What lines in the records below contain the string "Privacy"? Copy every one.

── DATA SHOWN

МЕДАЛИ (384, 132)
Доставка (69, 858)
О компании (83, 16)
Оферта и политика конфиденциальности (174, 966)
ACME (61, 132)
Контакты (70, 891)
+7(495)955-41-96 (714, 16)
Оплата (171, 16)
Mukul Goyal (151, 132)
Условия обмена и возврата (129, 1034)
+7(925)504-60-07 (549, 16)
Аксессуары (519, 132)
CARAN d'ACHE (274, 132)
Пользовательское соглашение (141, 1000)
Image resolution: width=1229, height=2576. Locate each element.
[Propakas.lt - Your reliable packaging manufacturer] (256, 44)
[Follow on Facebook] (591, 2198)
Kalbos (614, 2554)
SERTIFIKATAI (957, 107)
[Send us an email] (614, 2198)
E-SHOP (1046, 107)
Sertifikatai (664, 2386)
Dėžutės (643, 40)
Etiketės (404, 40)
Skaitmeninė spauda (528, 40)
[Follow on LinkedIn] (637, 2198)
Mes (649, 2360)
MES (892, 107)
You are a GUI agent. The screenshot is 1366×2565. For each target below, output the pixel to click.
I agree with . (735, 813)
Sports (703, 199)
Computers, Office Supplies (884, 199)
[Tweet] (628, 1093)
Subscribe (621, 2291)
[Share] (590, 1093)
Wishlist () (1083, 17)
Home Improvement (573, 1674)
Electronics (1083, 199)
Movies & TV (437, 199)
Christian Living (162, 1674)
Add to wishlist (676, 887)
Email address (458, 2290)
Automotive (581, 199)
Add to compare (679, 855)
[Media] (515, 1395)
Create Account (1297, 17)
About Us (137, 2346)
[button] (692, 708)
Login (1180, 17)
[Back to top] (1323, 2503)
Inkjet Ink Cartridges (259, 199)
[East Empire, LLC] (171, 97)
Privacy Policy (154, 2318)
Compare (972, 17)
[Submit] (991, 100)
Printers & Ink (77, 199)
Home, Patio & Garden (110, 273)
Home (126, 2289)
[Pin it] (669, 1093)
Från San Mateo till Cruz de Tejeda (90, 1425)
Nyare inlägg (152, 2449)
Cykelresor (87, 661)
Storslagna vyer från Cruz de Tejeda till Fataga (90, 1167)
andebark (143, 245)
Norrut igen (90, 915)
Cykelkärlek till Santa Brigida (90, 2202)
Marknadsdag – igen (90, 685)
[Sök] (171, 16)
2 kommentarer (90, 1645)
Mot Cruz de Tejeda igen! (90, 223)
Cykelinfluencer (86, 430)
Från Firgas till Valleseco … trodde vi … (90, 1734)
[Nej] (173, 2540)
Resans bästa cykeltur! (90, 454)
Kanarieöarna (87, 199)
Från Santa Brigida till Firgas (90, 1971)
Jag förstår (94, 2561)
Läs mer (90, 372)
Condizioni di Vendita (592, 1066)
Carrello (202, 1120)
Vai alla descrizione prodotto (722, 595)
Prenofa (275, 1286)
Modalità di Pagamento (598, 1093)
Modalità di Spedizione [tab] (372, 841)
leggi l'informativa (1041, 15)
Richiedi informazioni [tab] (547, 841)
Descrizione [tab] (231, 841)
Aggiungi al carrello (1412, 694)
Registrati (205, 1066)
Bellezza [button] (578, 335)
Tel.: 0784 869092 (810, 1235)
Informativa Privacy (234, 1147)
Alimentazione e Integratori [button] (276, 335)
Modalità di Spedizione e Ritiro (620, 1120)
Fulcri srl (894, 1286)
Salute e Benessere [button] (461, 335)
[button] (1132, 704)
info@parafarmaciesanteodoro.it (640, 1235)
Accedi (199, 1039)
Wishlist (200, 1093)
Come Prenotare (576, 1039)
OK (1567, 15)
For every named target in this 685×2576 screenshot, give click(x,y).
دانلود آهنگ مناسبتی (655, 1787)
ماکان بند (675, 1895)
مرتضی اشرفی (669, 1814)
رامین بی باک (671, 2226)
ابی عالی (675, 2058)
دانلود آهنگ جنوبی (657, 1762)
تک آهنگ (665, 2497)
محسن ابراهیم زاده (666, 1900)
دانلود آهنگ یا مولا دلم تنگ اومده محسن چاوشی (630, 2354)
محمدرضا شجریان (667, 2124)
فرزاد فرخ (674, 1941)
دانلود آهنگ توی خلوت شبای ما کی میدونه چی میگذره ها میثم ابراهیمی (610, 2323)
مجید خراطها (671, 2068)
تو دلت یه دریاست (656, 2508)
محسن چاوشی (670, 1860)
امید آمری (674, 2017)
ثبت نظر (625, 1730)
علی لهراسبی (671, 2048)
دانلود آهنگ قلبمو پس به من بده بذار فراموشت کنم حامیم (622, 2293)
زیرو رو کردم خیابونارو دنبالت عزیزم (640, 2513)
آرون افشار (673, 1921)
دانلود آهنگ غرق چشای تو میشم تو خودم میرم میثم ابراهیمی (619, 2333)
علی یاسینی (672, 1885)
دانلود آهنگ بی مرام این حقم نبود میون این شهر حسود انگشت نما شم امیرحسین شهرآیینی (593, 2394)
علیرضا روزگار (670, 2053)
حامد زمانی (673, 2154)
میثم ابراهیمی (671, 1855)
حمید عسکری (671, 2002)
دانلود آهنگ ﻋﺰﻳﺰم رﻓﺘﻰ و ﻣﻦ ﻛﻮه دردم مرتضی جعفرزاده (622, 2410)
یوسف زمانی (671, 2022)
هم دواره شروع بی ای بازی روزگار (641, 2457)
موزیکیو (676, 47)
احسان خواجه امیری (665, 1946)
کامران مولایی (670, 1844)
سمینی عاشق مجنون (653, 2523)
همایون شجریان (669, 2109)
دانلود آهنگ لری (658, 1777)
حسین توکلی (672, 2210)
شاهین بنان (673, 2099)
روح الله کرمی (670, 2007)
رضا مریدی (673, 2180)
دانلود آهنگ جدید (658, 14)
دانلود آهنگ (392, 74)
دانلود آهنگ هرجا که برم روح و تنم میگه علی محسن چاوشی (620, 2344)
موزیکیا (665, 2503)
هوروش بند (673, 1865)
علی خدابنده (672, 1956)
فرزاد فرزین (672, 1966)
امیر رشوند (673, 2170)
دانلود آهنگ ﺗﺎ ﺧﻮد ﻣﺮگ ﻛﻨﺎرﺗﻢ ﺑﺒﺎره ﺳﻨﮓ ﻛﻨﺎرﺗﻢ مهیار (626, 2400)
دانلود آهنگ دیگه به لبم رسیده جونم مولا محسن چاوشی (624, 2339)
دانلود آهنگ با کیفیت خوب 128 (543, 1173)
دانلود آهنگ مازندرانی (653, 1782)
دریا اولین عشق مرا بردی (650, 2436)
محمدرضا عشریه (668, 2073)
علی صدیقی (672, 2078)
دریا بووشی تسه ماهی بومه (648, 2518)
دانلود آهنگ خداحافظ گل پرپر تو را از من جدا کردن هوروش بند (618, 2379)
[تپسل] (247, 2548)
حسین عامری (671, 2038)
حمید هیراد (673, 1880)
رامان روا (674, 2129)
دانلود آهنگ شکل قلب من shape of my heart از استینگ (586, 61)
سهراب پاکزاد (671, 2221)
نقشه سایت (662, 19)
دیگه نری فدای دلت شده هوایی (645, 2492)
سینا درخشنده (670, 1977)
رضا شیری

────

WRITTEN ANSWER:
Privacy Policy (154, 2318)
Informativa Privacy (234, 1147)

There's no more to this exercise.